Getting this to make sense will take a few swings so I'll leave this here for now and for the next parts I'll probably:
  1. Setting up pre-planned expenses and expense categorization (budget buckets)
  2. Creating and updating my budget
  3. Forecasting and decision making

* Full disclosure if you click the link and do sign up I get a whopping $1 of upgrade credit.

Sunday, March 1, 2020

Marriage Tax

I've been married since August 4th, 2012. I am very opinionated and can be very strong/wrong headed about my spending and my wife is also very opinionated. One thing we've been reasonably able to avoid arguing about over the last 7+ years is money.

We discuss it often and as in any household it can be the source of concern and anxiety but those feelings are derived from our collective positions.
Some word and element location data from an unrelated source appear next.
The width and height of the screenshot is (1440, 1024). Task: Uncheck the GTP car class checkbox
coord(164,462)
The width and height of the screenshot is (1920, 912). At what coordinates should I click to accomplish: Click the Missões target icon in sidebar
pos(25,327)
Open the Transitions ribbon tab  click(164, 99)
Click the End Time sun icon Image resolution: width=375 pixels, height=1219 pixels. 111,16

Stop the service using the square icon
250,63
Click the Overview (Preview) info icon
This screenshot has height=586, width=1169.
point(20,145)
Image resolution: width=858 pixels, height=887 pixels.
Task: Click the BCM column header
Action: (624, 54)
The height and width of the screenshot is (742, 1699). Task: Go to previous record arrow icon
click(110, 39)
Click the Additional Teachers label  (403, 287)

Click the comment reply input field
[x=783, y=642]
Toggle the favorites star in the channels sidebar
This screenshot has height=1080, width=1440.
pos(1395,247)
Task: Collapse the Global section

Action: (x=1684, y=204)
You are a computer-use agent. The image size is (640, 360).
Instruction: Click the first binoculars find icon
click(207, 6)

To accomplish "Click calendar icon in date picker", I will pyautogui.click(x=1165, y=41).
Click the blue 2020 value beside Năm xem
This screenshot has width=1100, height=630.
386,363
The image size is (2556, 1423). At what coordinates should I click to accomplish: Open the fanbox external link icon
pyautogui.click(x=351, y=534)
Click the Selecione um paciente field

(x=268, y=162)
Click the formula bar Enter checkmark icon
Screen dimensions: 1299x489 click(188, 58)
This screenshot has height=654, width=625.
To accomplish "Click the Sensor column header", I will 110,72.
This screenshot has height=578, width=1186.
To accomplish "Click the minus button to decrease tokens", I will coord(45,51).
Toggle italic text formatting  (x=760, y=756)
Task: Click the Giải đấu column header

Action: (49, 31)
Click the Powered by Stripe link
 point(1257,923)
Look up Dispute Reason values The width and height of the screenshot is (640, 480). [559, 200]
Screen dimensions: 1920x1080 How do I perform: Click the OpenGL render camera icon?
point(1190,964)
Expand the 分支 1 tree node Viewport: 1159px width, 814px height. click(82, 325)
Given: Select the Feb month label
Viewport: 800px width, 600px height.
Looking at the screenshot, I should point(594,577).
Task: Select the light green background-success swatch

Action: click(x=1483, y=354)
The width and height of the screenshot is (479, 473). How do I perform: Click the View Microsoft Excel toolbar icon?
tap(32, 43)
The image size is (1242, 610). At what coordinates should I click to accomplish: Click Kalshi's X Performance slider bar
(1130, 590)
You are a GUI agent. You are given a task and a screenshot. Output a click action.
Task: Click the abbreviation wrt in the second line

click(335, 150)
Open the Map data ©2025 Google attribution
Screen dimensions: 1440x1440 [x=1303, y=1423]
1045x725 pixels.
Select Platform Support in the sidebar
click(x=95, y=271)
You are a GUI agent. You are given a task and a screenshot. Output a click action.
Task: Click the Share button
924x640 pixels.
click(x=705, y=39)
In terms of me spending money on computer parts or her on skin care products, those are private to the individual and the approach we've used for this is what we call a 'marriage tax'.

It's been in place from day 1 of our marriage and it became more formal in May 2013 when we started sending 'joint emails'. A monthly email from one spouse to the other logging any transactions that were spent from joint so we could refer back to them later if there was any confusion.

The systems works like this:

  • We agreed a percentage that would be transferred from our salaries once a month to our joint bank account. A marriage tax
  • The percentage is based on net salaries after pre-tax deductions.
  • The percentage can be moved up or down on mutual agreement.
  • Purchases over a certain dollar figure, it used to be $50 BBD but largely anything expected to come out of the joint account is mentioned now.
  • Salary bonuses are not subject to the tax. 
It's fairly simple, the other factor is what can be purchased with joint, these are all pretty obvious:
  • Rent
  • Groceries (with a few exceptions)
  • Childcare 
  • Family outings
  • etc.
We chose to use a percentage because if one of our salaries went up or down the contribution to joint would change accordingly. The spirit of it being if one person does better the household does better so we both benefit but whoever got the increase still benefits the most because their disposable income in real dollars has increased.

What it means in practicality is that a portion of money goes to an account and it pays for expenses that arise from living in a shared space. This means the remaining money can be spent effectively however that person wants to. As a result we budget as a couple and then as individuals. I have an entertainment bucket in my budget app for things I'll purchase like tickets to a TFC games and when I do so it's, at least financially,  up to me. 

Given 'Joint' isn't a person and isn't eligible for things like a credit score etc. We spend money on behalf of joint, and somewhat like business expenses they are claimed out of the joint fund. This system is not perfect and joint has had both surpluses and short falls. Ultimately the greatest benefit is simplicity of budgeting for a family while respecting the individuality of both spouses and when salaries increase or decrease, the amount going into joint does and lifestyles adjust accordingly.